Figure 2

Possible mechanisms of UbcH7 regulation of Chk1 levels sand S phase. Conditions under normal or high levels of UbcH7 depicted on the left; after UbcH7 depletion, on the right. Decreased protein levels or decreased signaling pathways are noted by gray or lighter shading. (A) UbcH7 directly targets Chk1 for ubiquitination and degradation. If UbcH7 is directly involved in Chk1 ubiquitination, depletion of UbcH7 (right side) would result in an increase in Chk1. (B) UbcH7 increases Chk1 through a PTEN/Akt pathway. Depletion of UbcH7 (right) leads to decreased P-PTEN. Decreased activity through PTEN would increase Akt activity leading to increased P280-Chk1. The effect of UbcH7 on PTEN could be through inhibition of a phosphatase which affects the phosphorylation state of PTEN or through the inhibition of the E3 that targets PTEN for degradation. (C) UbcH7 activates Chk1 via alteration of Mcm7 levels. Decreased ubiquitination of Mcm7 through a UbcH7/E6-AP pathway (right) would lead to the imbalance of proteins in the Mcm2-7 complex.
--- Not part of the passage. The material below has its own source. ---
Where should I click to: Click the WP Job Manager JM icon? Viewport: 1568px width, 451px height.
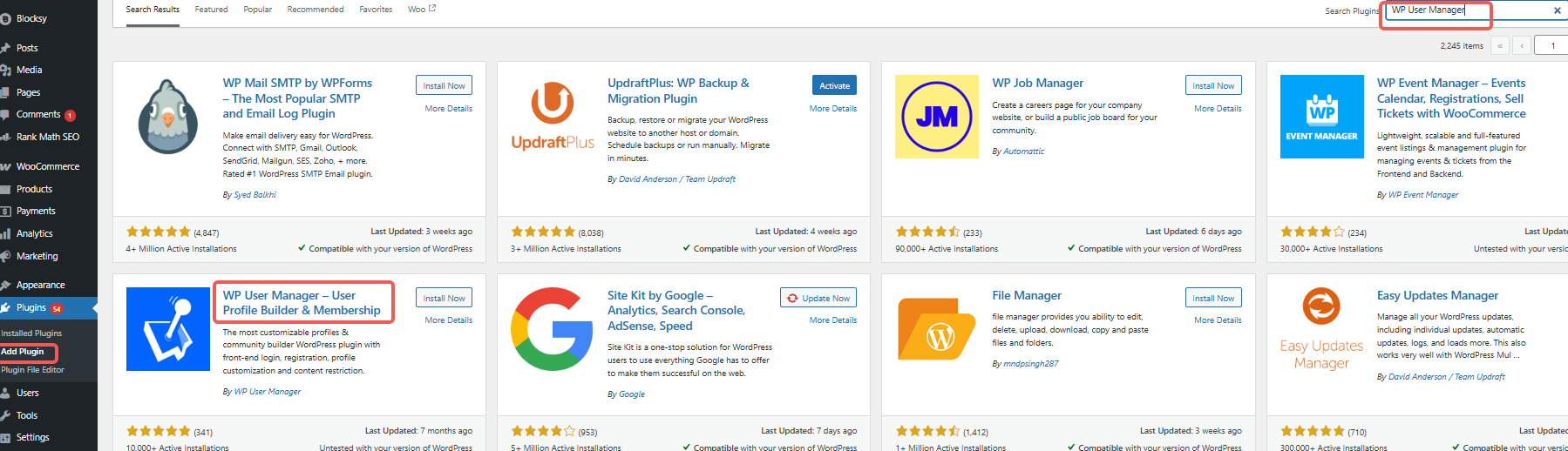click(937, 117)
This in turn could lead to the activation of the S phase checkpoint and an increase in Chk1 levels. (D) UbcH7 depletion activates Chk1 through an increase in BRCA1/BARD1 function. The release of inhibition caused by UbcH7 (right) would lead to increased BRCA1/BARD1 ubiquitination and activation of the S phase checkpoint.